- [Task requirements]:
Give the number of lines in the records below that contain the word "header", and nothing more.

- [Input for this task]:
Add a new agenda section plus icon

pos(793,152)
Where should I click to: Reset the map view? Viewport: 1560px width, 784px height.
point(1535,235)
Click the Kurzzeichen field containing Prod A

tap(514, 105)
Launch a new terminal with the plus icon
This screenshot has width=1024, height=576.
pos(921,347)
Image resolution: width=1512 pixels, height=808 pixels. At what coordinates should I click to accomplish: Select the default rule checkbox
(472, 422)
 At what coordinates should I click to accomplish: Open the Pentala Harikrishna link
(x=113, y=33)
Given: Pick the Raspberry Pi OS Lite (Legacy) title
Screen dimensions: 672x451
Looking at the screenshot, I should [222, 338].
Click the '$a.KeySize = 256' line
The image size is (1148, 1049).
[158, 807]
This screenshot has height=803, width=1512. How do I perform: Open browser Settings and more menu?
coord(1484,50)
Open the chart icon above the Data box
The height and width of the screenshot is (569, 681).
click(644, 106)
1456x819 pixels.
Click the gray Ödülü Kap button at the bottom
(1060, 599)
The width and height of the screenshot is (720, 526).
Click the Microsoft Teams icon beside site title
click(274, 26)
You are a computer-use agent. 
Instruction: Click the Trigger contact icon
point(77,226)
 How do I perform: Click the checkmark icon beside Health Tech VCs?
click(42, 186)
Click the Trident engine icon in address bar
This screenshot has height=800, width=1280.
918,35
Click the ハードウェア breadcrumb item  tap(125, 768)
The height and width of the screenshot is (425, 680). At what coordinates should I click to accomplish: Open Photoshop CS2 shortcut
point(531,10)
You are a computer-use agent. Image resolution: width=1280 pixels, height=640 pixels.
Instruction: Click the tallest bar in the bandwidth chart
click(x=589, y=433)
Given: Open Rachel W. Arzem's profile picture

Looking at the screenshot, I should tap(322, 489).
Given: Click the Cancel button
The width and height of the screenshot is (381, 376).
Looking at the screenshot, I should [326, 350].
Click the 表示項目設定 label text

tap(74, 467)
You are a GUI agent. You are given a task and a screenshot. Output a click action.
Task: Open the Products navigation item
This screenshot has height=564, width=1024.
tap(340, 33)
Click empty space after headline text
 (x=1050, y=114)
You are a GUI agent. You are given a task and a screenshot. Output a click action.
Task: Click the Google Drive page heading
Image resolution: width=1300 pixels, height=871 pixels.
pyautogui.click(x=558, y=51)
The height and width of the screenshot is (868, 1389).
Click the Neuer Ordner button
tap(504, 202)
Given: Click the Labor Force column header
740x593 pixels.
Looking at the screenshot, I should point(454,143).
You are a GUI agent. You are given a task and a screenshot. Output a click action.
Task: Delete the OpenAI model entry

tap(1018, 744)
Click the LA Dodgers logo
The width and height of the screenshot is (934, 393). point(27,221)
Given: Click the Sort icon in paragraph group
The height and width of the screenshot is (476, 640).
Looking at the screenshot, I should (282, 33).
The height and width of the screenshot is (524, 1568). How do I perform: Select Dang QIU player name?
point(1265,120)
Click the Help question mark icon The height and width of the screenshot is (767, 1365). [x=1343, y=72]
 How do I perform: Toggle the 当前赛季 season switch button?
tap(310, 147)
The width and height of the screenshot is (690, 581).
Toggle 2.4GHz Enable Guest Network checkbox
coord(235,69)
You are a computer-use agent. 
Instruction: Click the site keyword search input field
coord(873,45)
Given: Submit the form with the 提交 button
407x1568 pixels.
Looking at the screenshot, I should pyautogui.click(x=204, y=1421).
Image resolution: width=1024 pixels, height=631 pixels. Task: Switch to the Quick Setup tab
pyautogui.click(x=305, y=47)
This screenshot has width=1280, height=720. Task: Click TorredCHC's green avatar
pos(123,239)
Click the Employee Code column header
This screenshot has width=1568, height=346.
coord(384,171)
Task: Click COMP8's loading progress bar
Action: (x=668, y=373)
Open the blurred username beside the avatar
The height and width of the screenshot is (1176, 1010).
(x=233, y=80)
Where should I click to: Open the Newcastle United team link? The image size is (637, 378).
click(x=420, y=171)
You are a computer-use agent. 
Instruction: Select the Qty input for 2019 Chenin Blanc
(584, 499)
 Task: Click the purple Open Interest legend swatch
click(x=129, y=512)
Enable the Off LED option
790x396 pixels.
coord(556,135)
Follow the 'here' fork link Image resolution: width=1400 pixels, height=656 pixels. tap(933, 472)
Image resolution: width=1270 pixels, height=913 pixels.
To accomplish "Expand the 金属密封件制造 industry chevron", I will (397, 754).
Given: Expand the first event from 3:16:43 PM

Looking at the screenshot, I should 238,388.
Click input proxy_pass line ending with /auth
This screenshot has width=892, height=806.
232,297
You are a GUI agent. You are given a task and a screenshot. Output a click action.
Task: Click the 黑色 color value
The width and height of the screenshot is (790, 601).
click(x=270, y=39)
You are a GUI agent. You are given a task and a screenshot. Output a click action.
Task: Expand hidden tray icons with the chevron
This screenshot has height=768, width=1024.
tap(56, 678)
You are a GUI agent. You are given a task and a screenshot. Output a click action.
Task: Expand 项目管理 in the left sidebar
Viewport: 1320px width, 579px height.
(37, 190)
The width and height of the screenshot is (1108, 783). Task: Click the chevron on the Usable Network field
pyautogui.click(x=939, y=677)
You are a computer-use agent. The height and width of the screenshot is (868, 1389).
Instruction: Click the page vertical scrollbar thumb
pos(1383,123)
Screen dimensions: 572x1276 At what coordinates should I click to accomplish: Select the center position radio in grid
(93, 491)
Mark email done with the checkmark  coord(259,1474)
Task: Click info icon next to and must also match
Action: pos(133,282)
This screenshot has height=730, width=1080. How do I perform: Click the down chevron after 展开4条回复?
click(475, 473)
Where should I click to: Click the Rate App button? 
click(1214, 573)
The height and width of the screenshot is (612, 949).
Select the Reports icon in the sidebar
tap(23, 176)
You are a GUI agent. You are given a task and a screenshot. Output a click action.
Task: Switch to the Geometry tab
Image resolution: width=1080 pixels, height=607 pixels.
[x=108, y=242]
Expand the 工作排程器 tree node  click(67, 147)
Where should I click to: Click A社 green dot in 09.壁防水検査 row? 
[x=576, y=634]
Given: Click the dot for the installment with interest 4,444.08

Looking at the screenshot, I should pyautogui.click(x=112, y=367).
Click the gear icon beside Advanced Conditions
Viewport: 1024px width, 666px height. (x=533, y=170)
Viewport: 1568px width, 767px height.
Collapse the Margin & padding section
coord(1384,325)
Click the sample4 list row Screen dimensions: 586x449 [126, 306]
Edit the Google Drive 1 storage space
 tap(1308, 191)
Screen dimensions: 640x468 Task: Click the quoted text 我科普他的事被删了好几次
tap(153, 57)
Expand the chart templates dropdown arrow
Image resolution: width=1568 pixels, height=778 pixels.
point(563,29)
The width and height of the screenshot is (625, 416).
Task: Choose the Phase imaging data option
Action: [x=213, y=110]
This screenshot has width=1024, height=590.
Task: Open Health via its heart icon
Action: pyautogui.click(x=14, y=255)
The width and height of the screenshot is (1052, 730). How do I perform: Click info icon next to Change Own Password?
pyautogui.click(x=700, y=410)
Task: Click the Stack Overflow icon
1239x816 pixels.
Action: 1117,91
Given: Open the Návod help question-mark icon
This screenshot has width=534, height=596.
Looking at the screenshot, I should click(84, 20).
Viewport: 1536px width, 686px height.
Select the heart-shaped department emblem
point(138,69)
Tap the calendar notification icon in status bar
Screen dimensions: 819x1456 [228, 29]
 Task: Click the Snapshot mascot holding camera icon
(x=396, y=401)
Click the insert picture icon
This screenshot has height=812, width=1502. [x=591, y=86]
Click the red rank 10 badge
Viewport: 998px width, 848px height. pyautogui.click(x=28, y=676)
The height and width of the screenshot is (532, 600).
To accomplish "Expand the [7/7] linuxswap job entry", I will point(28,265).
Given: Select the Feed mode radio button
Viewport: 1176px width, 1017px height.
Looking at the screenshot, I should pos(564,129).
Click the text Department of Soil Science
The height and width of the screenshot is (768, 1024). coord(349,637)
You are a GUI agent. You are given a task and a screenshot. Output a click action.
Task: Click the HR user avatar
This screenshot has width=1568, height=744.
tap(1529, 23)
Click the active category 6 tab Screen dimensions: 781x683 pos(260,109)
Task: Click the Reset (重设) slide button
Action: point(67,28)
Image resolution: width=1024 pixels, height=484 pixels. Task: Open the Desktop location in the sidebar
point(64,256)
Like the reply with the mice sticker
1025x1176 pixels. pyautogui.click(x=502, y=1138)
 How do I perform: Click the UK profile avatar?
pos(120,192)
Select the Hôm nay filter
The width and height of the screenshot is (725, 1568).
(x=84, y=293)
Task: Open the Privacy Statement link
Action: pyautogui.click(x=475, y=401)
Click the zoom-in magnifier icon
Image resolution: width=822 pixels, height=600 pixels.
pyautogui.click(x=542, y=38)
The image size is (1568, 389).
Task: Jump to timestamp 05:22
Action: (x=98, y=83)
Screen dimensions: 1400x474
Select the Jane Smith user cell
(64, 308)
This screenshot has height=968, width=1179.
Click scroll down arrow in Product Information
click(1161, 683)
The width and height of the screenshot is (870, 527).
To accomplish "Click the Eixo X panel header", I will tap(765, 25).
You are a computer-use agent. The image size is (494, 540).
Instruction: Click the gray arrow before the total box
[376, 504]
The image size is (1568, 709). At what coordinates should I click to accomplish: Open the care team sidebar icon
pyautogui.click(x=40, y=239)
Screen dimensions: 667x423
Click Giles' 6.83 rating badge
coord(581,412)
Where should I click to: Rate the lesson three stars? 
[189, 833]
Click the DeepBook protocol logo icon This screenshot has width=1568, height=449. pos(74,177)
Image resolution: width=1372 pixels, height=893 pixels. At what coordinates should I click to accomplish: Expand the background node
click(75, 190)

- [Result of the exercise]:
3